Professional wrestling career
- Ring name(s): Dave Kapoor Ranjin Singh
- Billed height: 5 ft 9 in (1.75 m)
- Debut: 2007
- Retired: January 2014

= Ranjin Singh =

Indian-American pro wrestling manager

David Kapoor (born November 17, 1975) is an American writer and former professional wrestling manager, better known by his ring name, Ranjin Singh. He is best known for his time in WWE, where he worked on the writing team as the senior vice president of creative and as the manager, translator, and storyline brother of The Great Khali.
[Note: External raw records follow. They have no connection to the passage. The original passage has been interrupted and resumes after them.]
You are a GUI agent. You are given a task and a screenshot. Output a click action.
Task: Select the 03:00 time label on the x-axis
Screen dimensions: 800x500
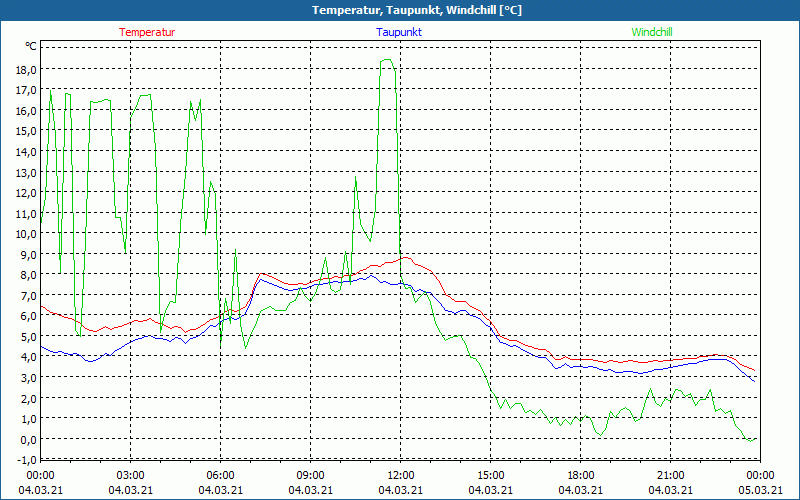pos(130,475)
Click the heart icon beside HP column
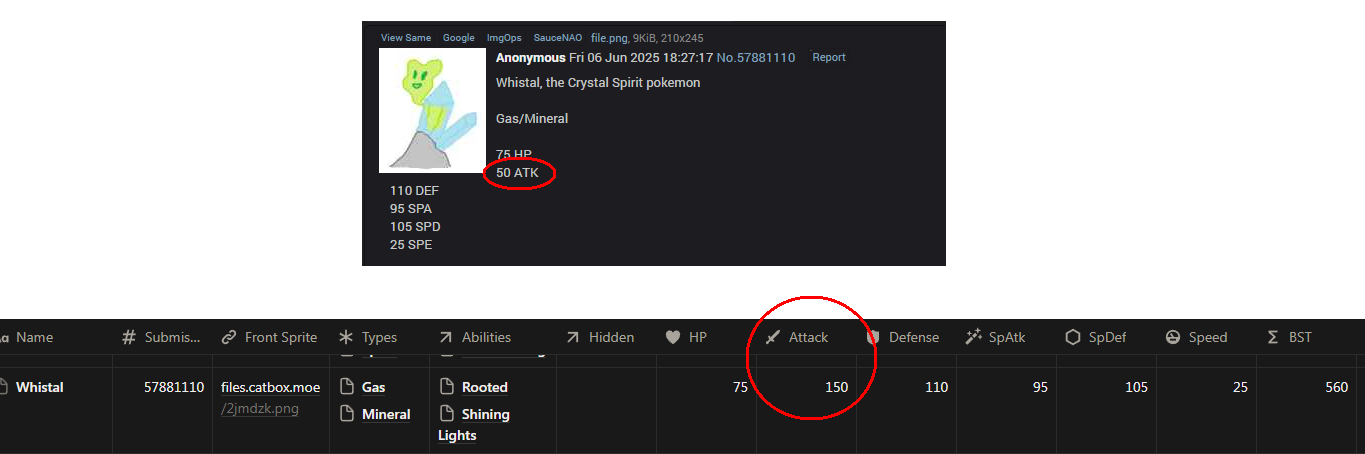The height and width of the screenshot is (454, 1365). click(x=673, y=337)
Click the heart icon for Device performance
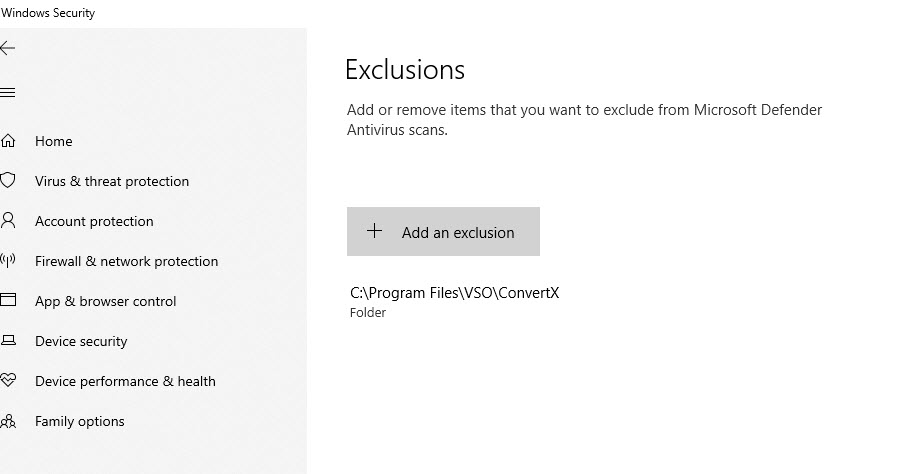 [7, 380]

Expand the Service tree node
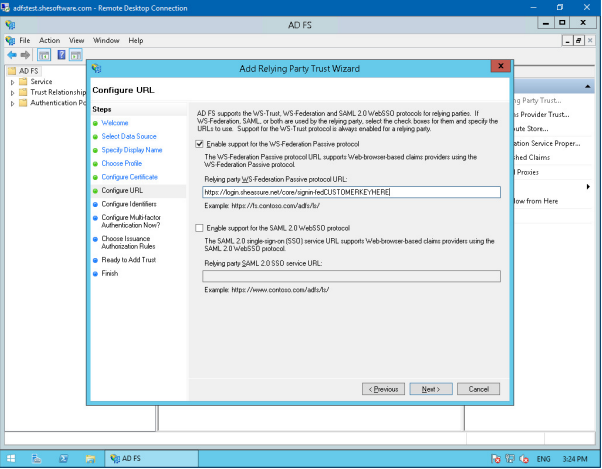click(12, 82)
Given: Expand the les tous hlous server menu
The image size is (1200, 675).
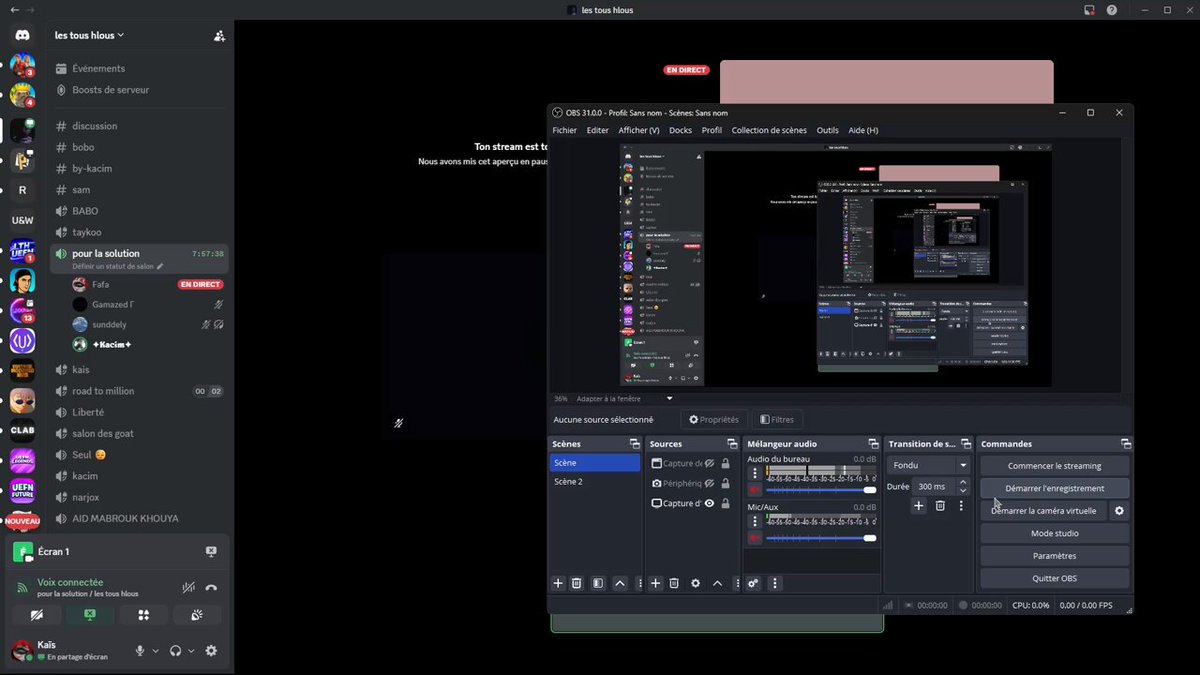Looking at the screenshot, I should [x=90, y=35].
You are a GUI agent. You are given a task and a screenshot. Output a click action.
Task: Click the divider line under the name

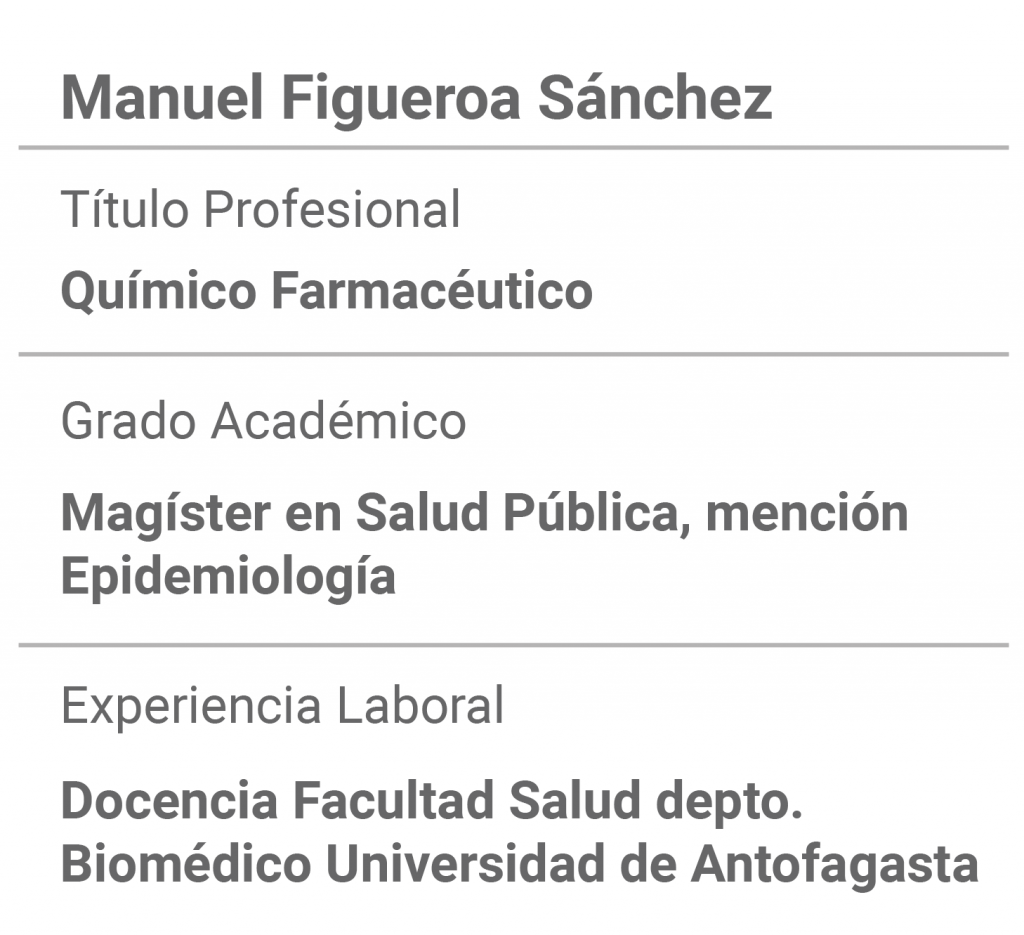click(513, 148)
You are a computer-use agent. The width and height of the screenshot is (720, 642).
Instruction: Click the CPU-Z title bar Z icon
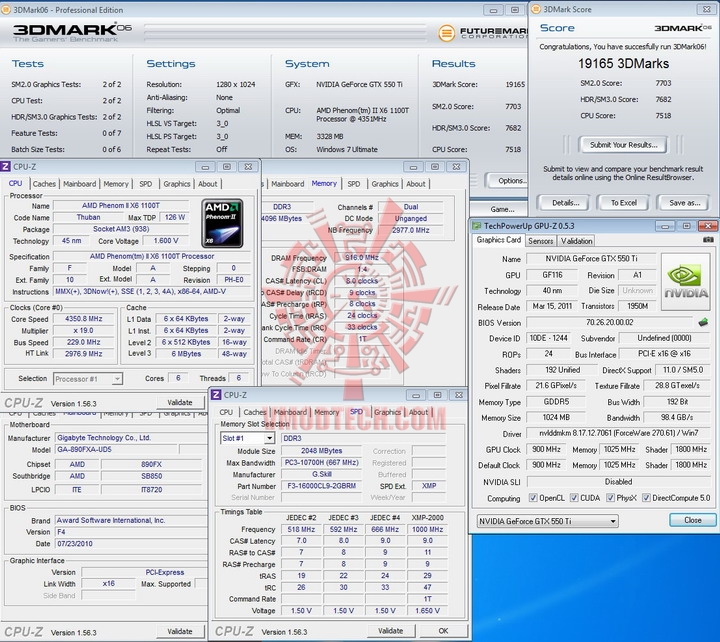pos(7,166)
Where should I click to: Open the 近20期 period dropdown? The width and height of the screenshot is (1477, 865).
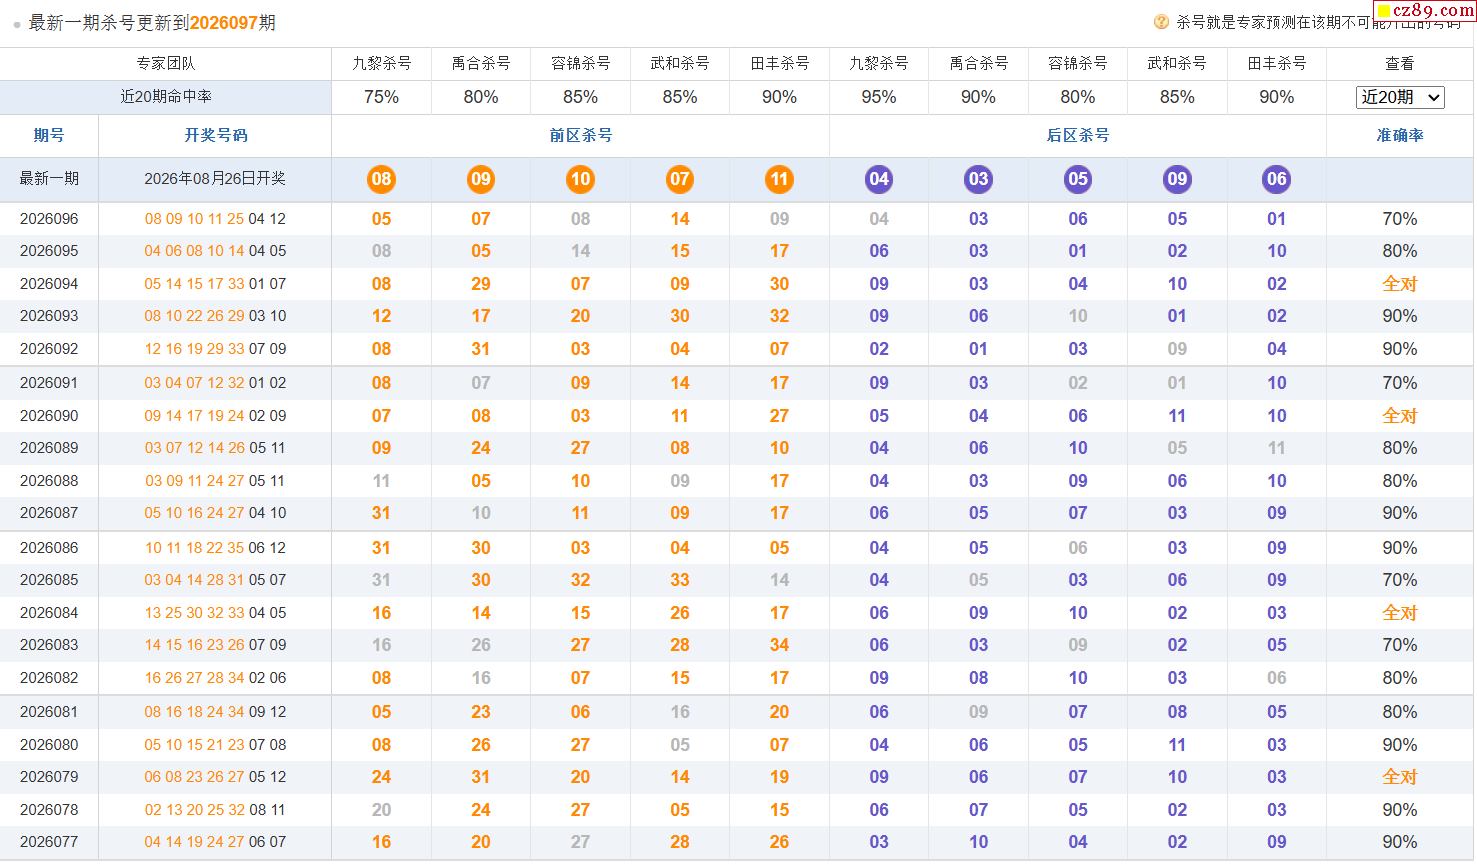point(1400,97)
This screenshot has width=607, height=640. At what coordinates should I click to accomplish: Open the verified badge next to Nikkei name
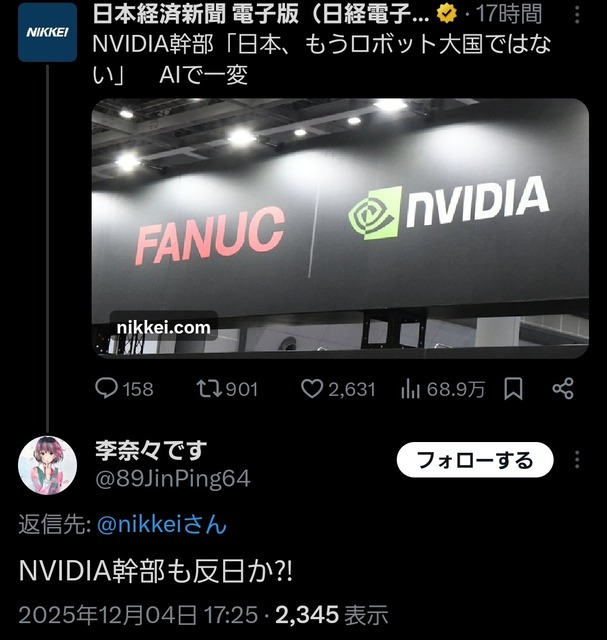[447, 14]
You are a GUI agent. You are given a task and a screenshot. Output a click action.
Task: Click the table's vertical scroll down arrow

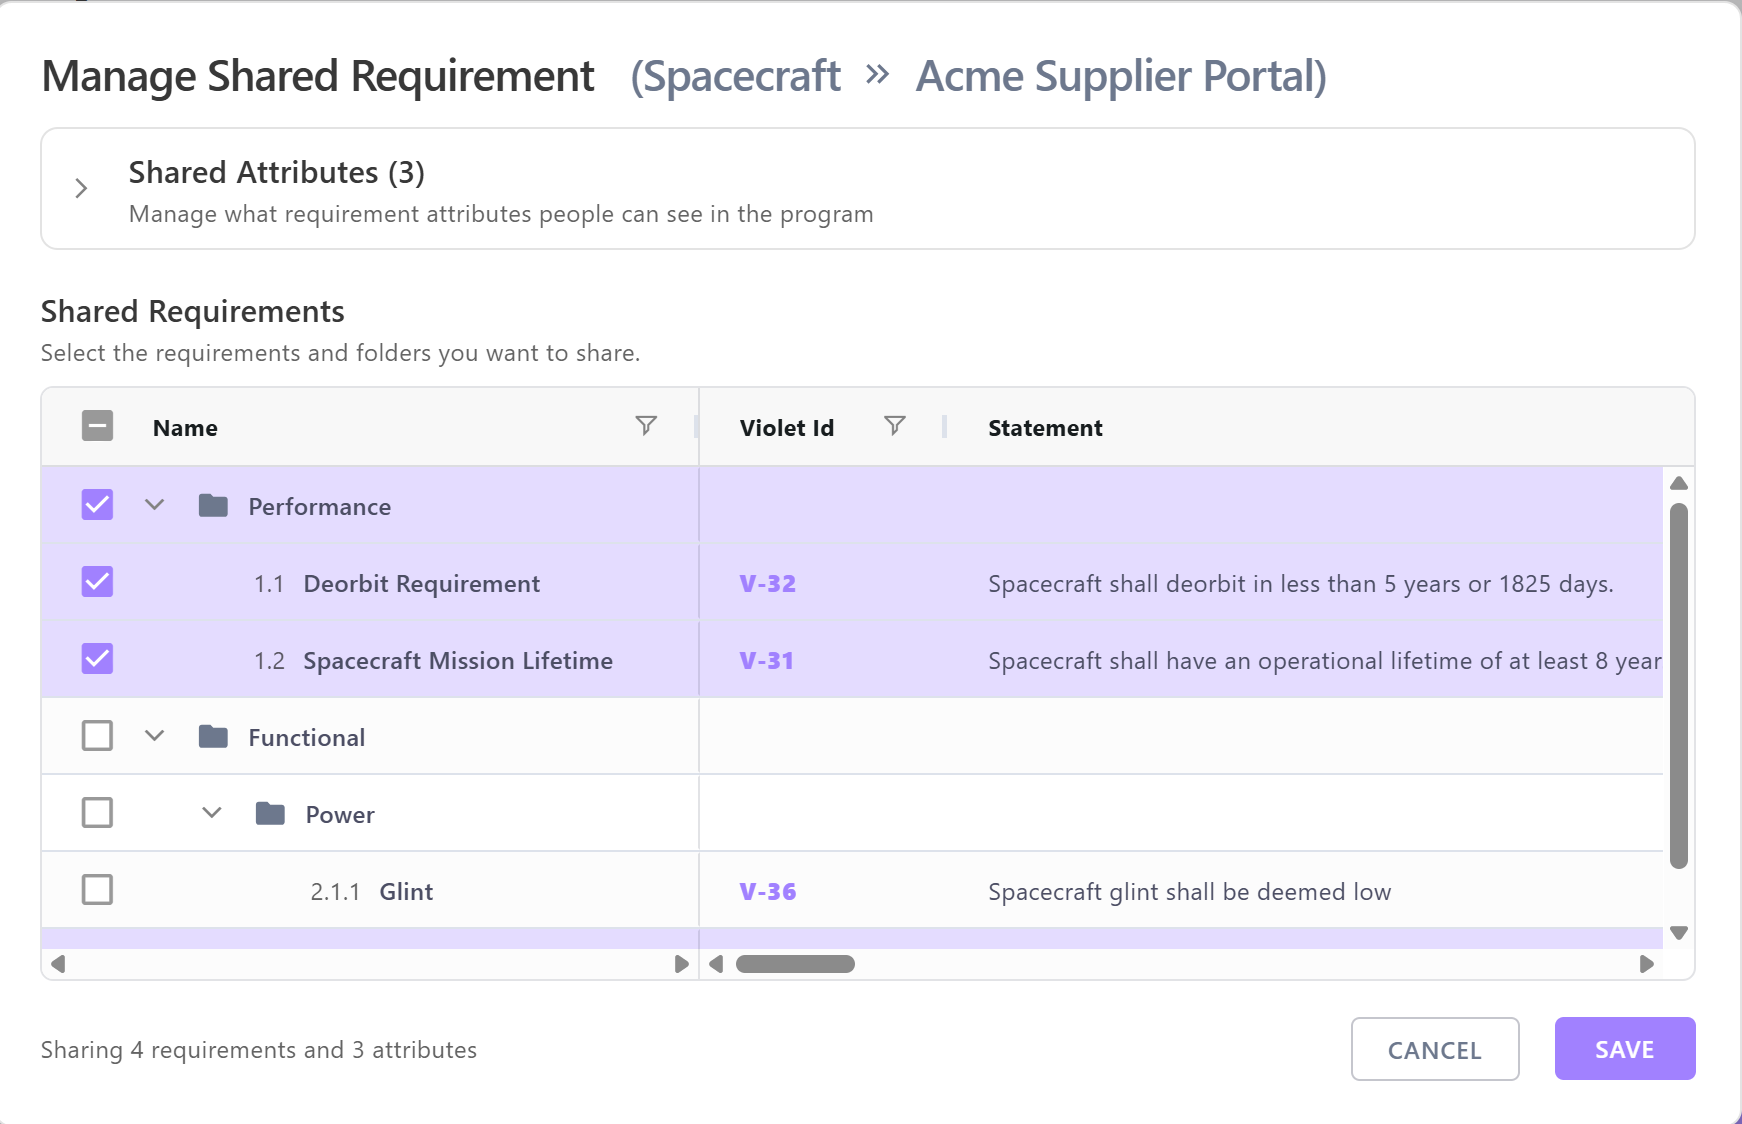pos(1679,933)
==Professional wrestling career==

In 2007, Kapoor began his career with World Wrestling Entertainment (WWE) as the heel manager and translator for The Great Khali under the ring name Ranjin Singh. On the December 21 episode of SmackDown!, Singh competed in his first match, teaming with Khali in a losing effort against Finlay and Hornswoggle. On the January 11, 2008, episode of SmackDown!, Singh challenged Hornswoggle to an Arm wrestling contest in a losing effort, after Finlay shocked Singh's hand with the glove that Hornswoggle wore during the contest. Later in 2008, Khali and Singh turned face, with the duo hosting a segment called "Khali Kiss Cam".

On the April 29, 2011, episode of SmackDown, Khali and Singh were greeted by the debuting Jinder Mahal. The following week on SmackDown, Mahal, unimpressed with how Khali and Singh were acting, confronted Singh about him mismanaging Khali. On the May 27 episode of SmackDown, after Khali was defeated by Kane, Mahal shoved Singh, with Khali then attacking Singh, ending their partnership. On the July 1 episode of SmackDown, Singh revealed that Khali joined with Mahal because they are brothers-in-law (kayfabe), with Mahal threatening to divorce Khali's sister if Khali didn't do as he said, which would bring Khali's family back into poverty. Singh was absent from television for over 2 and a half years, but managed Khali again for one night only in January 2014.

Kapoor worked for WWE behind the scenes becoming the senior vice president of the creative team in 2019. He was let go from WWE on January 5, 2022, ending his 14-year tenure there.